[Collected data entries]
=======

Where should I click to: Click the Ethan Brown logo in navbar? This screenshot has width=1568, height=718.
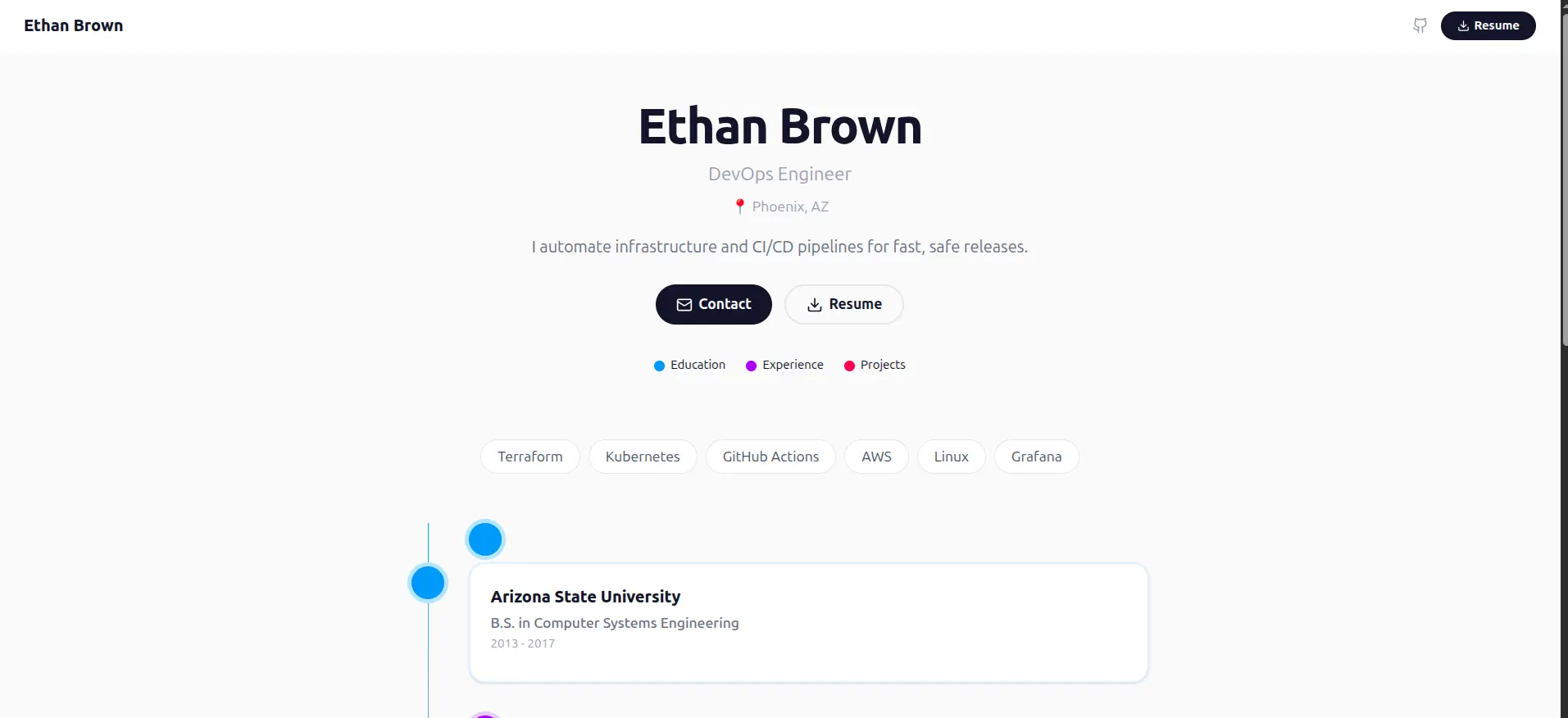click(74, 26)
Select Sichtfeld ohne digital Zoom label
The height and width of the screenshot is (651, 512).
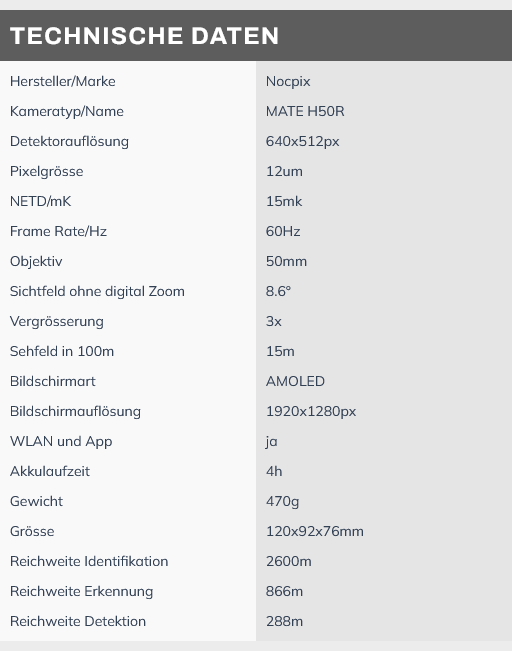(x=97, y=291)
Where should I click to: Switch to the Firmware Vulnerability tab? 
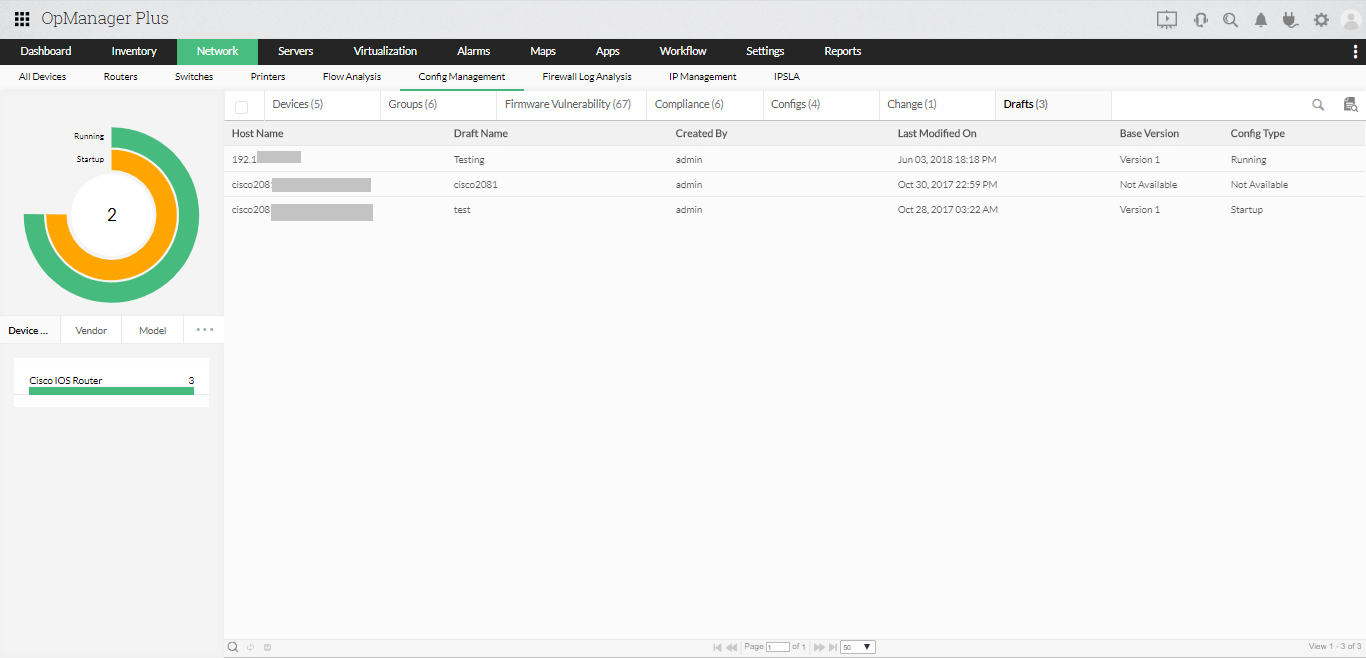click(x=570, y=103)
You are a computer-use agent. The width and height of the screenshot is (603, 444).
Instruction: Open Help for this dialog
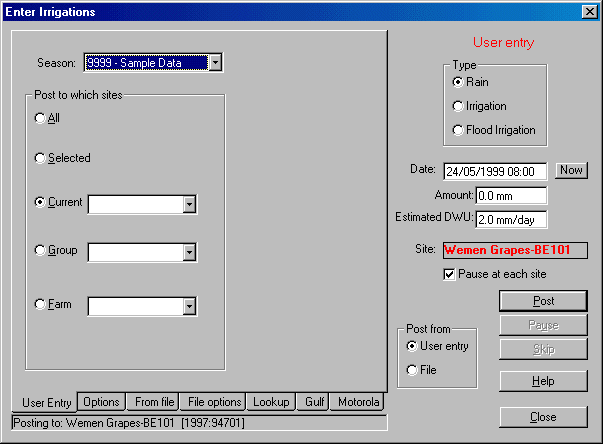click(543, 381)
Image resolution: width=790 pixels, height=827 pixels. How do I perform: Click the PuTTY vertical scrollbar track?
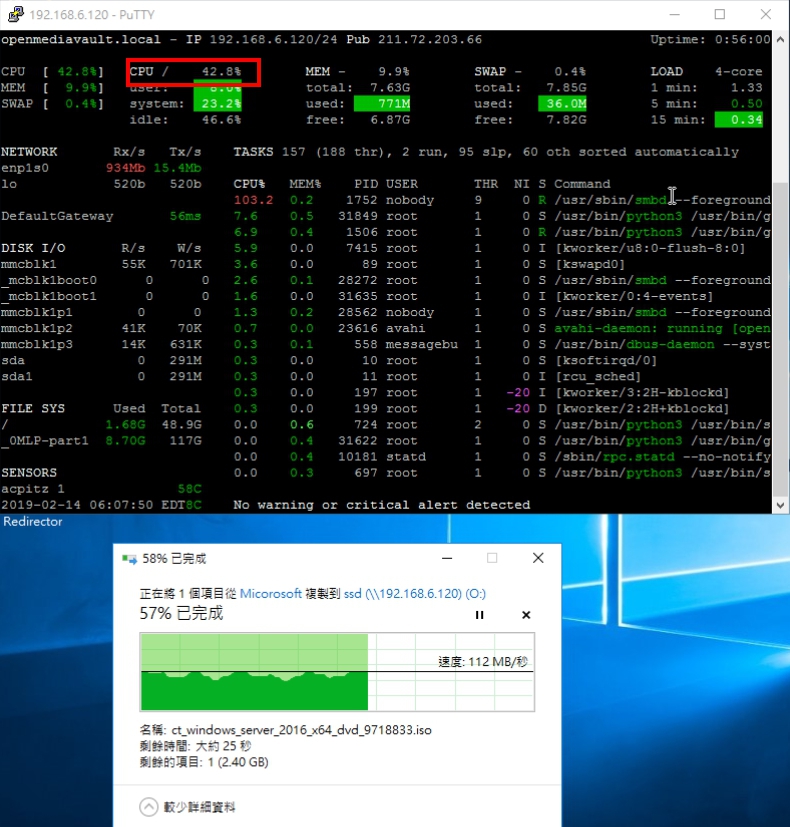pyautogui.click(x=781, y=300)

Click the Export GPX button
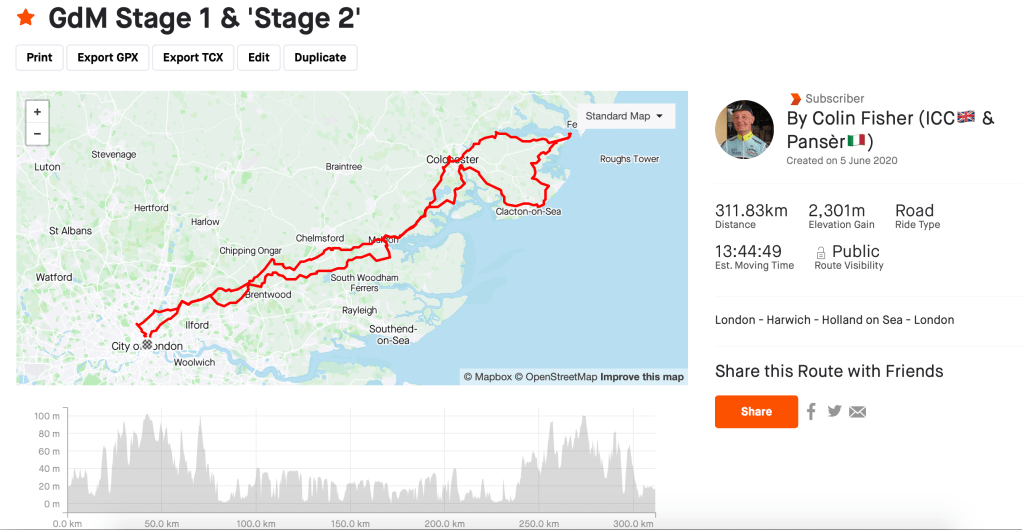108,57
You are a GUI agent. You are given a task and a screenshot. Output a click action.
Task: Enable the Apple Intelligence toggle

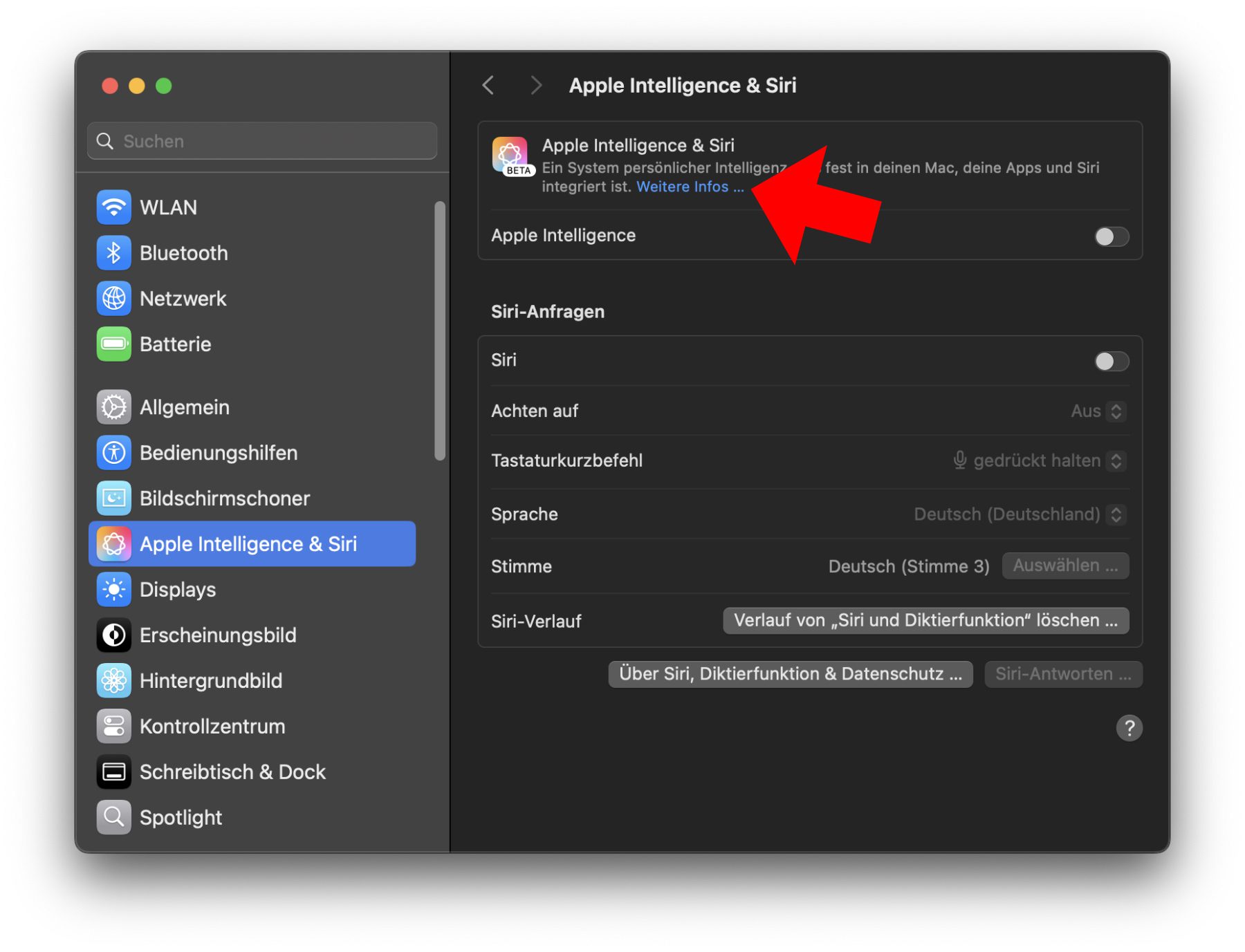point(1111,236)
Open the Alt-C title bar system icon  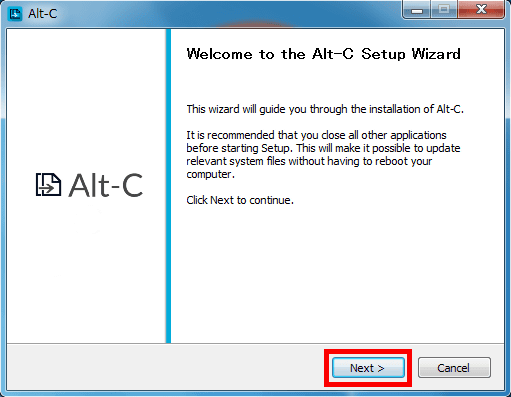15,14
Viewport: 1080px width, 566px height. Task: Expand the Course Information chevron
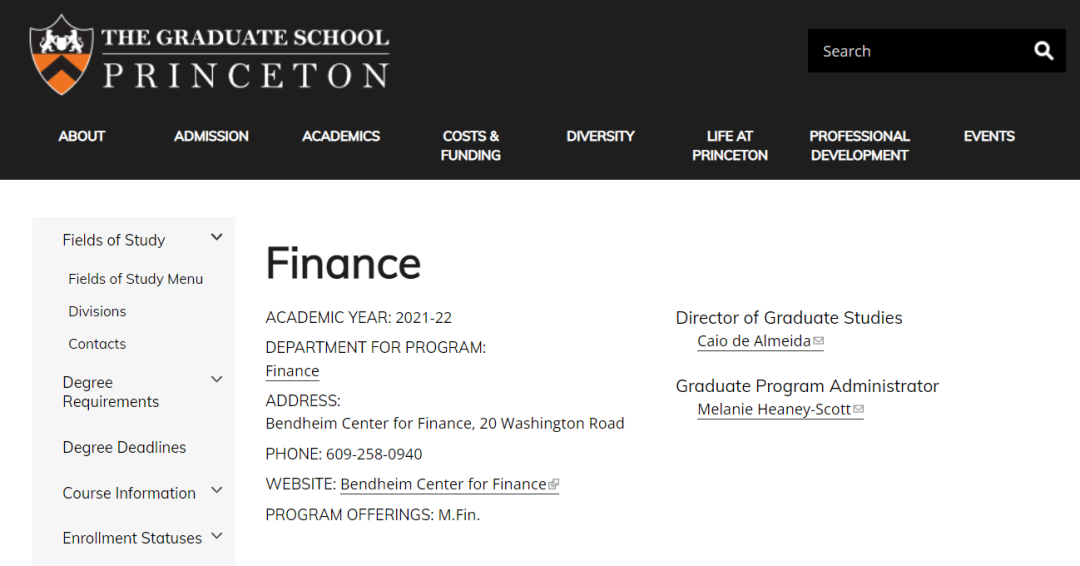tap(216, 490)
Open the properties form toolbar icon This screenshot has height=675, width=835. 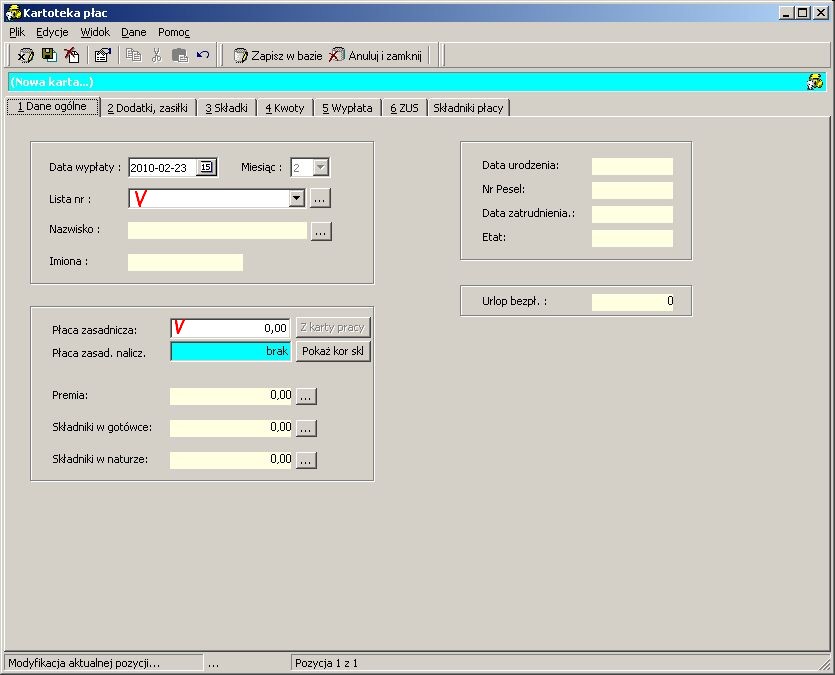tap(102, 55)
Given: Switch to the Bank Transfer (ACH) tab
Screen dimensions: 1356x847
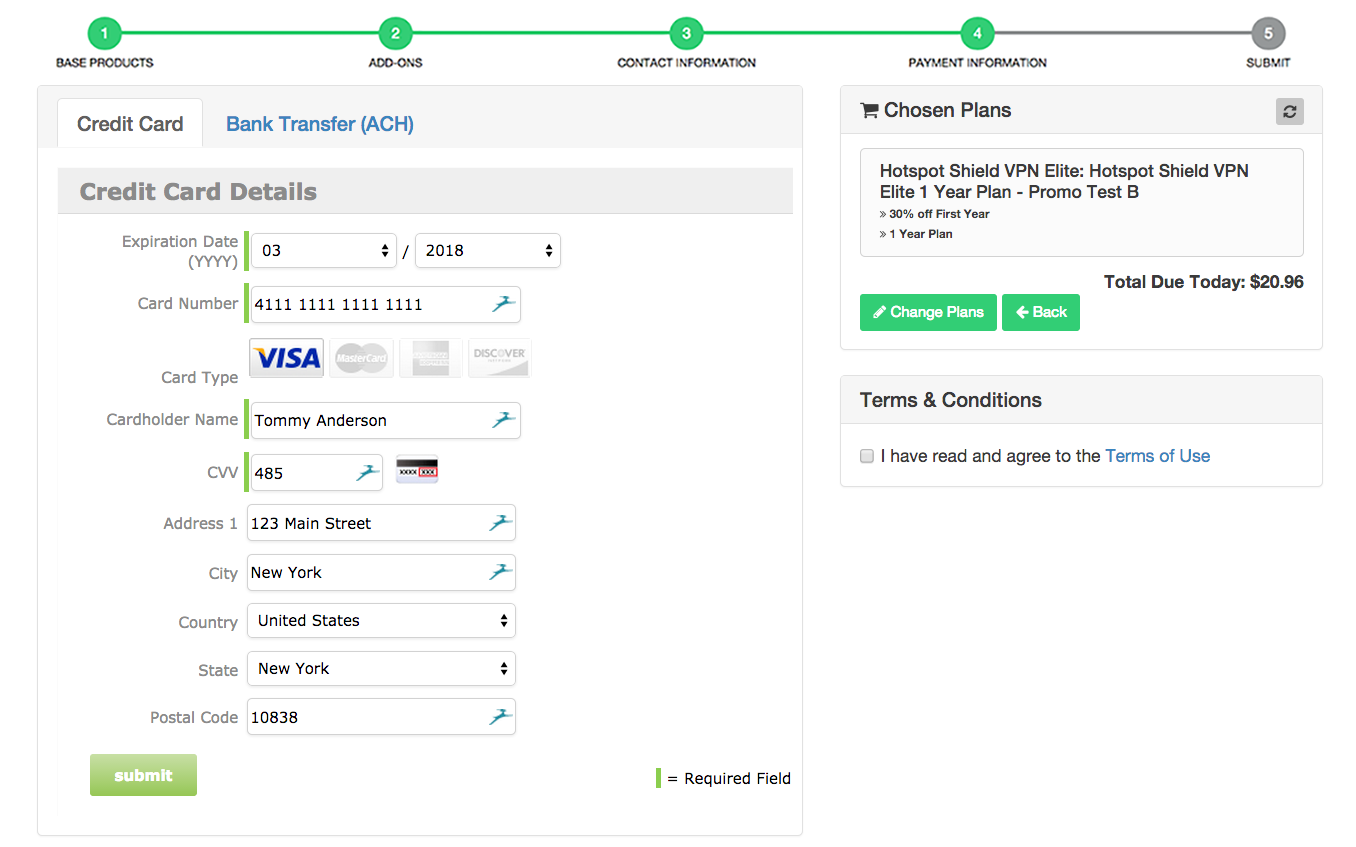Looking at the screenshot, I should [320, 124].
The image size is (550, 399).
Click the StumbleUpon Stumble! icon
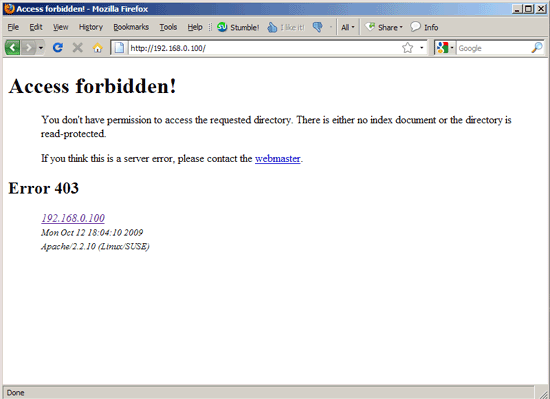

=======

* EXERCISE OBJECTIVE
Output the lines, exactly: the first line of the entries above, every line after it, and the line with "You are a computer-use" as the last. No pictures.

* ANSWER BOX
Where should I click to: Click the Ethan Brown logo in navbar? This screenshot has width=1568, height=718.
click(74, 26)
Select Sichtfeld ohne digital Zoom label
The height and width of the screenshot is (651, 512).
(x=97, y=291)
Where should I click to: Switch to the Firmware Vulnerability tab? 
click(x=570, y=103)
You are a computer-use agent. The width and height of the screenshot is (603, 444).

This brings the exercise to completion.